URLs du Jour

2009-04-06

  • A bit over a week ago, we url-du-joured a Jeffrey Sachs article describing the Geithner-Summers plan for financial system bailouts as a "thinly veiled attempt to transfer up to hundreds of billions of dollars of US taxpayer funds to the commercial banks." Now, after much reflection, Sachs finds it necessary to describe the situation more accurately:
    In fact, the situation is even potentially more disastrous than we wrote. Insiders can easily game the system created by Geithner and Summers to cost up to a trillion dollars or more to the taxpayers.
    Missing, according to Sachs: transparency, meaningful oversight, and a willingness to consider alternate proposals. Why, it's almost as if they were … arrogant or something.

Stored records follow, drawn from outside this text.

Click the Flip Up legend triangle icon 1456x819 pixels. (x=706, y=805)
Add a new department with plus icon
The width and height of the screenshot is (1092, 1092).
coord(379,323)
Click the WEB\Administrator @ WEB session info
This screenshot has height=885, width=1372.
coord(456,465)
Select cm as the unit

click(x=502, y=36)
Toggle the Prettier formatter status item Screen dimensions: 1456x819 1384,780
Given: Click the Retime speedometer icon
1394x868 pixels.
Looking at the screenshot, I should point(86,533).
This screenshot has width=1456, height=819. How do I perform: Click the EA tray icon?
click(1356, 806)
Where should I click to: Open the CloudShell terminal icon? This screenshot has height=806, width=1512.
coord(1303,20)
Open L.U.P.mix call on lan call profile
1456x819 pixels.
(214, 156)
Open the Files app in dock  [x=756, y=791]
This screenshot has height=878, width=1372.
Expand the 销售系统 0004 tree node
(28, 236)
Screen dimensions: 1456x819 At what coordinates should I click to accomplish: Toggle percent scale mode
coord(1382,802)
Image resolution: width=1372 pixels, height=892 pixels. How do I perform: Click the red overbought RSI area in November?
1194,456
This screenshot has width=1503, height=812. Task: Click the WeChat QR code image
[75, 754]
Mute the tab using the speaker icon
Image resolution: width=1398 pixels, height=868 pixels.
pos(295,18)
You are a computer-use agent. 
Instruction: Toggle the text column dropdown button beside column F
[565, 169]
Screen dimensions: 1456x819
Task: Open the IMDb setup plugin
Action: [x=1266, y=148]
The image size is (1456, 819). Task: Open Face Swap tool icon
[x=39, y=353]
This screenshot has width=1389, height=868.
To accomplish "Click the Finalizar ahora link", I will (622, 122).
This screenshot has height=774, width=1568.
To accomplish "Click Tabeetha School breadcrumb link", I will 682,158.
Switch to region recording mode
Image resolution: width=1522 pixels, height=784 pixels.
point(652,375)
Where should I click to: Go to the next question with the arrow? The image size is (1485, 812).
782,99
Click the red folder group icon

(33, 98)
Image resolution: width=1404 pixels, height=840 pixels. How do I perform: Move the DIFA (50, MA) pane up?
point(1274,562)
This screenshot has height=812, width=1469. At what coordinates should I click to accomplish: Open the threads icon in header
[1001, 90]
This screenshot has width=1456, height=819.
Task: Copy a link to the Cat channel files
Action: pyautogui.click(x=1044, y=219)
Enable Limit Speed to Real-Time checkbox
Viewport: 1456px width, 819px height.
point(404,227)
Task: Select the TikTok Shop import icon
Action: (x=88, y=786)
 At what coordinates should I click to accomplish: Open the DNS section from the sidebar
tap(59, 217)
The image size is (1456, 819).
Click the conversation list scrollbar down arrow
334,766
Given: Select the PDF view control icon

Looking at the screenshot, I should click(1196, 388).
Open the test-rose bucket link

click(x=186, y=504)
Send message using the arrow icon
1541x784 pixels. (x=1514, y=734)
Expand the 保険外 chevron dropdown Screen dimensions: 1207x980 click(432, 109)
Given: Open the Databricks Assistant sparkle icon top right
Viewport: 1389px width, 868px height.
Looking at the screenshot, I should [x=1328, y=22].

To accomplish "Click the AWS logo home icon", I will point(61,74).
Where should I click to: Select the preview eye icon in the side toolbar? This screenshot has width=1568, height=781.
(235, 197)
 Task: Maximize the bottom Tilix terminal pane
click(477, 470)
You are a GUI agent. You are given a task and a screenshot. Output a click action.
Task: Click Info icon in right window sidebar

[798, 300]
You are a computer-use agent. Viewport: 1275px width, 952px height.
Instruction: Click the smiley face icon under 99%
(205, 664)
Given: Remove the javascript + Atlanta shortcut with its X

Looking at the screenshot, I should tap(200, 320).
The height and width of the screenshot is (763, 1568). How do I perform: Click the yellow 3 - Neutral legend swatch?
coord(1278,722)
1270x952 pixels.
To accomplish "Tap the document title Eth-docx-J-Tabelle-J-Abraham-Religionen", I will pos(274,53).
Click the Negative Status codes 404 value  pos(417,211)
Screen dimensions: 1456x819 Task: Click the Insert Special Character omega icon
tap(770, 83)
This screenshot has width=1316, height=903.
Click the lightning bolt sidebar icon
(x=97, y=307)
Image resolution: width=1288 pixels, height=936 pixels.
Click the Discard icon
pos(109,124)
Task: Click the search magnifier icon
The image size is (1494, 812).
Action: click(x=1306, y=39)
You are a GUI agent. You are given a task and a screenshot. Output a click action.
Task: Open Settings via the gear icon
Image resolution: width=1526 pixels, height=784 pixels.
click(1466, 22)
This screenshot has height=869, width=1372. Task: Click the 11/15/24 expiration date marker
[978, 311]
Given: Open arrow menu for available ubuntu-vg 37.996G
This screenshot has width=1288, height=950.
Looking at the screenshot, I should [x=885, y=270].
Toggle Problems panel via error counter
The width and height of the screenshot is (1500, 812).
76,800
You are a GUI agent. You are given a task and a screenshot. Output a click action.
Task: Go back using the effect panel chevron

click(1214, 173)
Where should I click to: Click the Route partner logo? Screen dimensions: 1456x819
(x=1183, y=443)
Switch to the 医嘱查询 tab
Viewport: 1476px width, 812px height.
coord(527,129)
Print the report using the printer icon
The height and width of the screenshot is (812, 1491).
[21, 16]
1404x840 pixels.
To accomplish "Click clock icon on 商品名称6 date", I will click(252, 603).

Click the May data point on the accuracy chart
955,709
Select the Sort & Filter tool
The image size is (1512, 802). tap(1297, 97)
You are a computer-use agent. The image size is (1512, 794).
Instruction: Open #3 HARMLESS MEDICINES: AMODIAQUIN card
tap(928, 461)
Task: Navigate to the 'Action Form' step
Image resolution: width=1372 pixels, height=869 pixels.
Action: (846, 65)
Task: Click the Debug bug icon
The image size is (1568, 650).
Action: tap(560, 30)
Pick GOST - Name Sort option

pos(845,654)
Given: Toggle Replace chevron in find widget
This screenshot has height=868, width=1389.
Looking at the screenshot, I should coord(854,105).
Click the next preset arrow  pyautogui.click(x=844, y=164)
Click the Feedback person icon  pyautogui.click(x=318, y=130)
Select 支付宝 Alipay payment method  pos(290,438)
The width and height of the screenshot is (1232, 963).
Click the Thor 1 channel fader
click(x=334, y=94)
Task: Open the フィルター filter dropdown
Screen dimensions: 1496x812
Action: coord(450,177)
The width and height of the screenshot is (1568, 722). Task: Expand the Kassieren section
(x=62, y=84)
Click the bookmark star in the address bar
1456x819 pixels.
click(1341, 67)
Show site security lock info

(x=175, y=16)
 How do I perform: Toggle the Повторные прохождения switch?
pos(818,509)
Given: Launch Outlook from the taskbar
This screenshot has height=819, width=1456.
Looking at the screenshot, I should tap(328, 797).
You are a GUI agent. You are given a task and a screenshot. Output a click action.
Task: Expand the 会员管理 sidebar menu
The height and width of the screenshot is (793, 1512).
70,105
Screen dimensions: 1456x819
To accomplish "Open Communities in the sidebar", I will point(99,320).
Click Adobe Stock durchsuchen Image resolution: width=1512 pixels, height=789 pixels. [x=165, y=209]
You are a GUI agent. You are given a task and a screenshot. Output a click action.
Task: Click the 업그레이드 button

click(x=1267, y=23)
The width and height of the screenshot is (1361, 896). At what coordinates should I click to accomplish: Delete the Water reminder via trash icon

  • P. J. O'Rourke content at the Weekly Standard:
    As April 15 rolls around let us take a moment to recall why we Americans pay taxes: Because some of our country's good-for-nothing bums are too chicken to rob us at gunpoint. That would be members of Congress and the executive branch. How come we keep electing politicians who will tax the bejeezus out of us? Especially Democrats? At least Republicans are smart enough to lie about it.
    The answer may surprise you.

  • It's Opening Day, and there is another good reason for us free market fans to hate the Yankees.
    In dimensions and decor, the new [Yankee] stadium, handsome and comfortable, is meant to evoke the old one. But the resemblance is only concrete deep. This is not history, but a costume party, a rigging of familiar geometry. It disguises a radical departure from New York's baseball history: the embrace of public subsidy -- around a billion dollars when all the costs are added -- for private wealth.
    Via Ilya Somin at the Volokh Conspiracy who has further comments.

Find Me Guilty

[4.0
stars] [IMDb Link]

[Amazon Link]
(paid link)

This comedy/drama, directed and co-written by Sidney Lumet, was a box office flop, but I found it very enjoyable.

Vin Diesel—with hair!—plays gangster Giacomo "Jackie" DiNorscio, part of the Lucchese crime family. He's swept up in a mass RICO indictment and becomes one of the 20 defendants in what turns out to be the longest criminal trial in the federal courts, almost two years. DiNorscio is kind of a loose cannon. He fires his ineffectual attorney, and, rejecting plea deals, decides to represent himself.

The movie turns the gangsters into the "good guys" by showing their loyalty and camaraderie, persecuted by an ambitious, scruple-free prosecution given to anti-Italian slurs. The gangsters' nefarious deeds aren't hardly shown, just talked about by the sleazy self-righteous prosecutors. Lumet's deck-stacking is blatant, but effective.

Vin Diesel is kind of a marvel here, if you're used to his borderline antihero/thug roles: he's actually funny in the comedic parts of the movie, and effective in the dramatic bits. The late Ron Silver is great as the trial judge. Also impressive is the 4' 5" Peter Dinklage as one of the defense attorneys, whose chemistry with the 6' Diesel is fun to watch.